Dec 4, 2024
2:15pm - 2:30pm
Hynes, Level 2, Room 205
Anna-Maria Pappa1,Deema Islayem1,Nabila Yasmeen1,Sagar Arya1
Khalifa University of Science and Technology1
Anna-Maria Pappa1,Deema Islayem1,Nabila Yasmeen1,Sagar Arya1
Khalifa University of Science and Technology1
Biofilm formation, characterized by the aggregation and irreversible adhesive of diverse microorganisms on both biotic and abiotic surfaces, represents a complex process. Biofilms are held together by a self-produced matrix known as extracellular polymeric substances (EPS), which are the main responsible for the high antibiotic resistant feature of the biofilm. Bacterial infections associated with biofilms are accountable for a significant portion of healthcare-associated infections, emphasizing the need for in-depth research into biofilm development and resistance mechanisms. Current in vitro biofilm model systems lack the ability for continuous online monitoring, as they require the removal of the biofilm from the growth substrate, disrupting its natural behaviour. We have developped a microfluidic platform with integrated electrodesfor real-time, and non-disruptive biofilm formation studies. Moreover, it serves as a reliable tool by mimicking the natural behaviour of the biofilm formation under flow conditions, thereby enhancing understanding of biofilm behaviour and enabling the development of more effective prevention and treatment strategies.

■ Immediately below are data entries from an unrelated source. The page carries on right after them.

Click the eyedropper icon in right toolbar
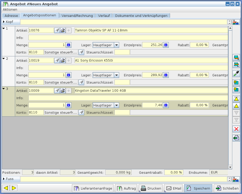Image resolution: width=242 pixels, height=194 pixels. click(236, 73)
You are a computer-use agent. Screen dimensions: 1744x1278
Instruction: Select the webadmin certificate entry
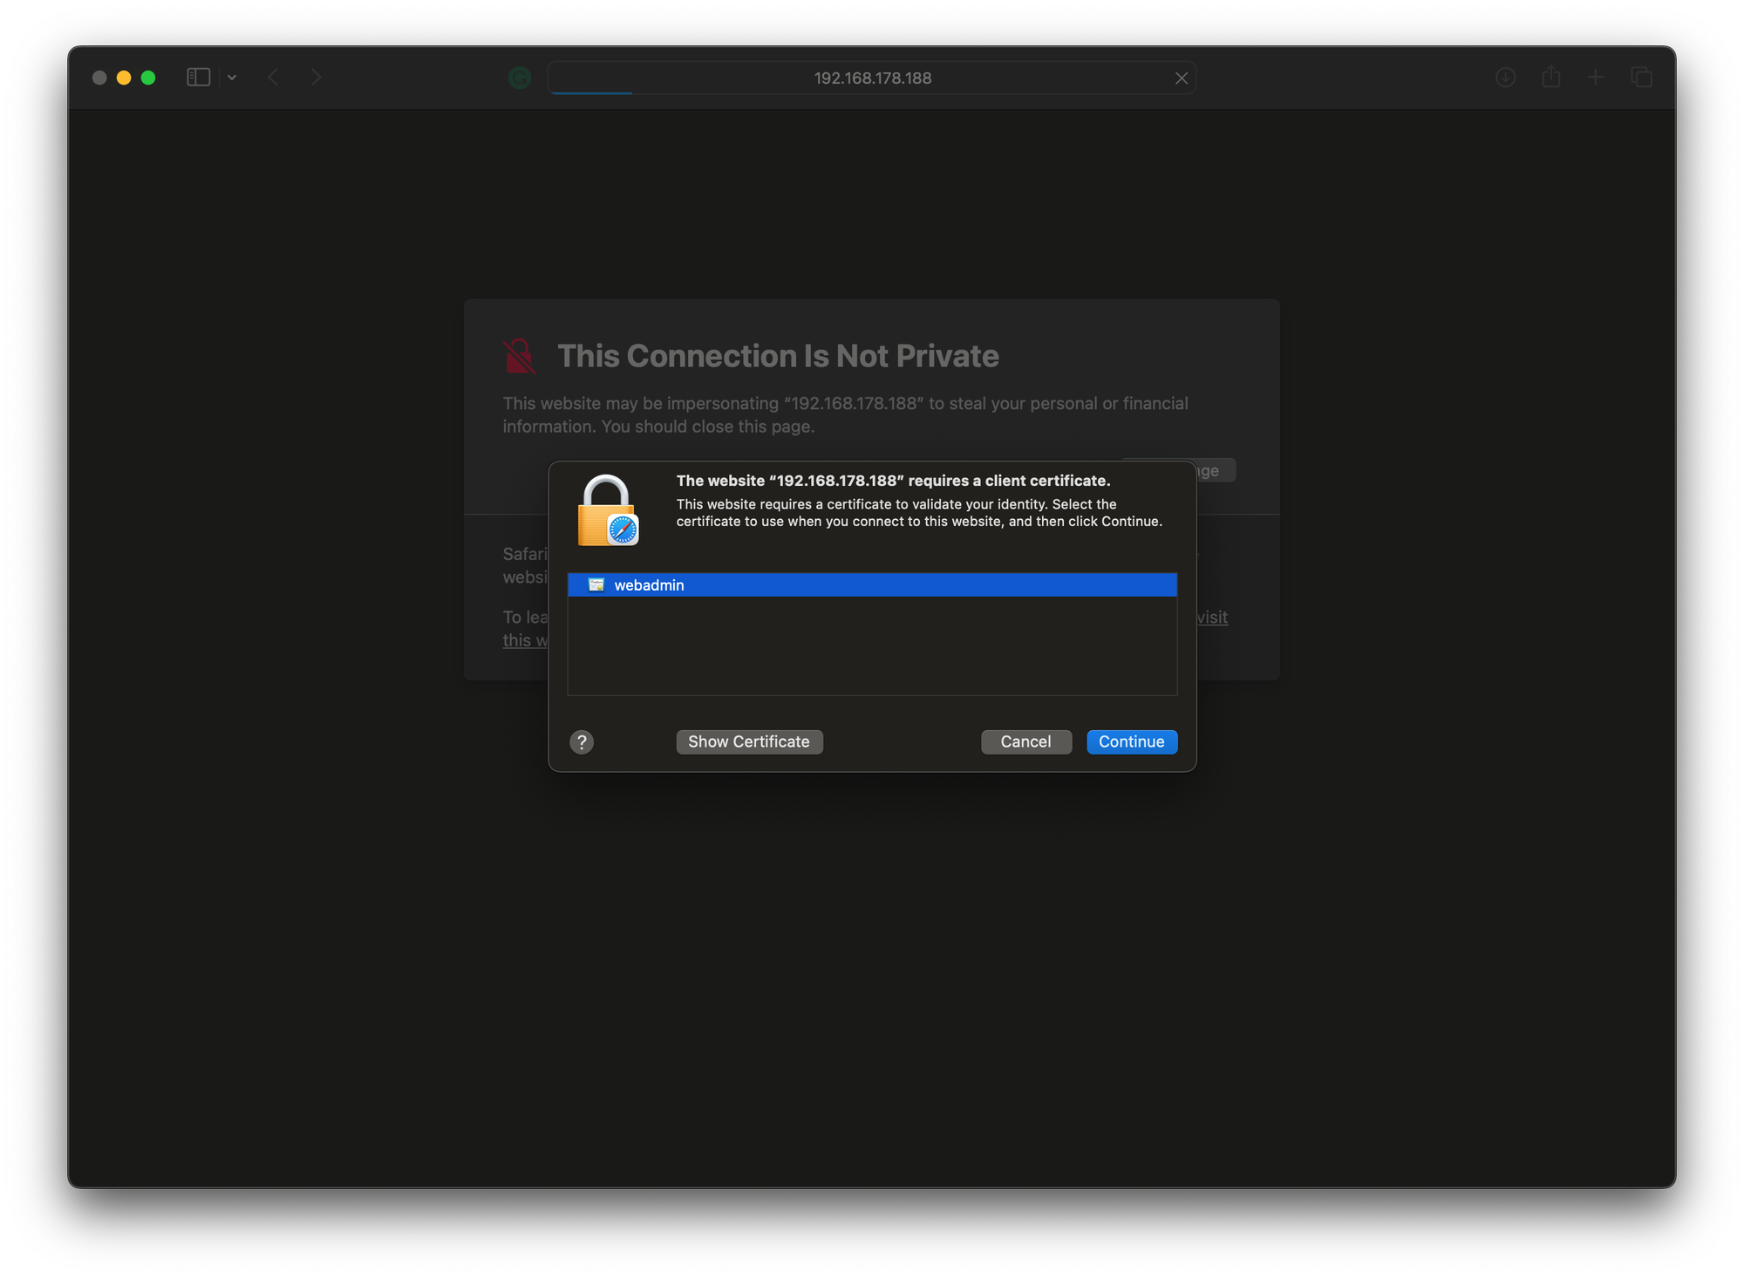pos(872,584)
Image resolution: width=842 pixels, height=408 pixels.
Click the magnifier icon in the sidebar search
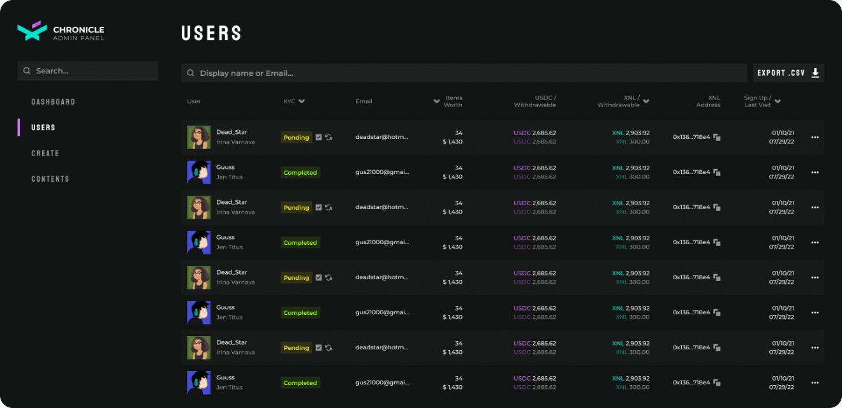click(x=27, y=71)
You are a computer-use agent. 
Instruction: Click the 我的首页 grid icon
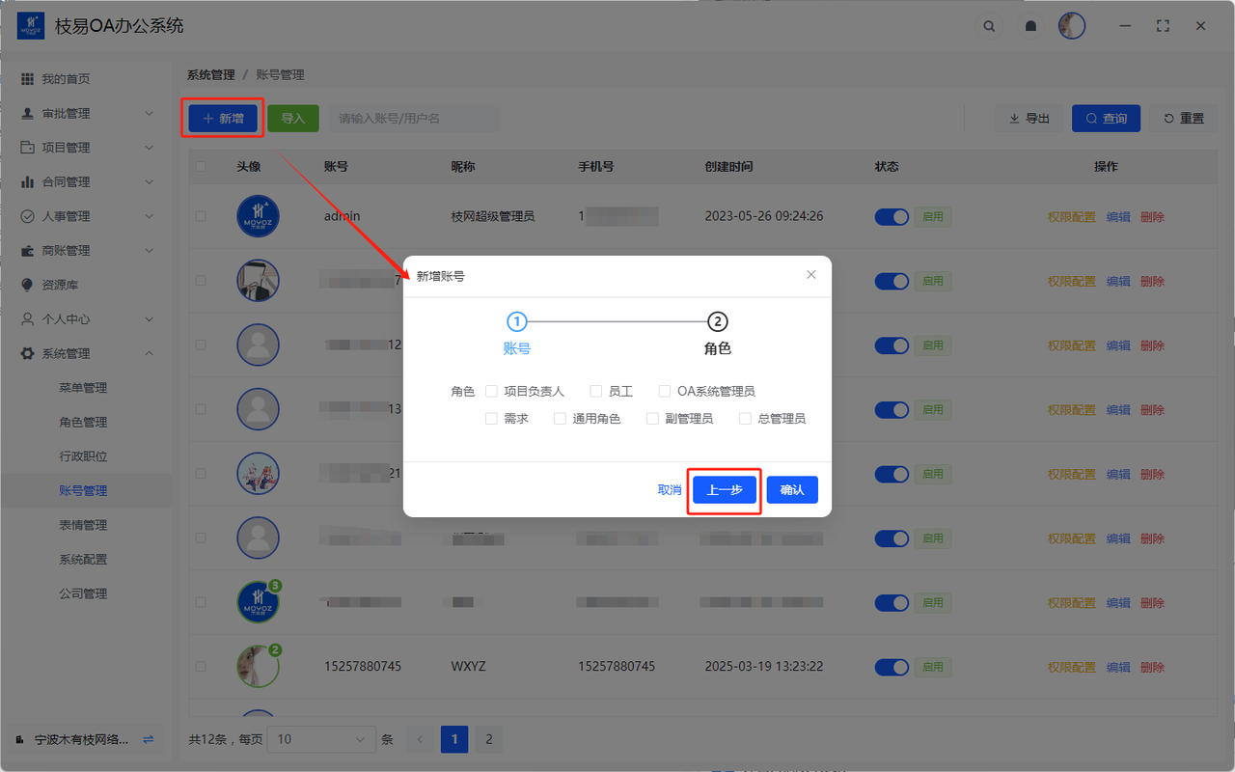(x=27, y=79)
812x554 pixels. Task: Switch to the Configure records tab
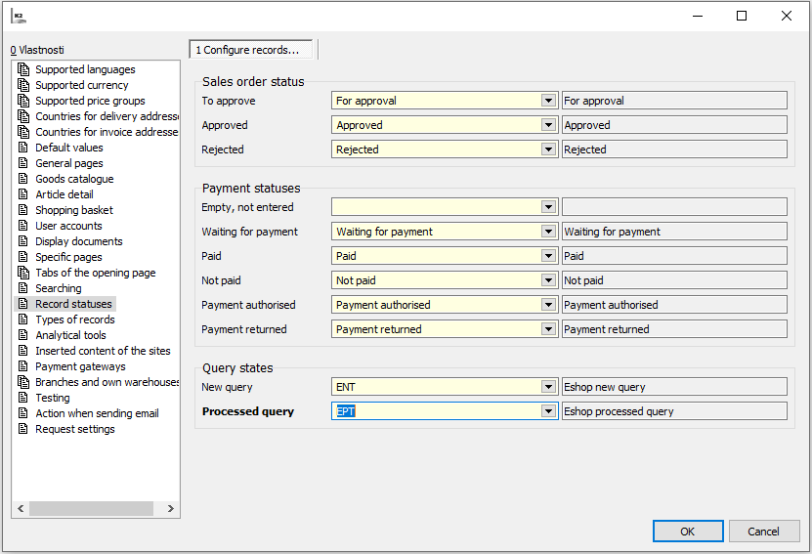pos(252,50)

The microfluidic chip incorporates a gold electrode array coated with Poly(3,4-ethylenedioxythiophene)-poly(styrenesulfonate)/PEDOT:PSS which has shown to enhance measurement sensitivity due to its low impedance values. Using our combined optical/ electrochemical platform we acquire insights into the biofilm lifecycle—from initial attachment to dispersion. Additionally, we have tested different antibiotic treatments, revealing varying degrees of resistance and responses to specific treatments. By combining and correlating the electrochemical (electrochemical impedance spectroscopy, EIS) and optical (fluoresence microscopy) data we not only acquire mechanistic understanding into biofilm formation and disruption dynamics but we also reveal figures of merit in EIS for characterizing biofilm health in a quantitative manner. This study lays foundation for applications of electrochemical sensing of biofilms in clinical settings, i.e., for detecting the presence of biofilm- related infections as well as evaluating new antibiofilm strategies.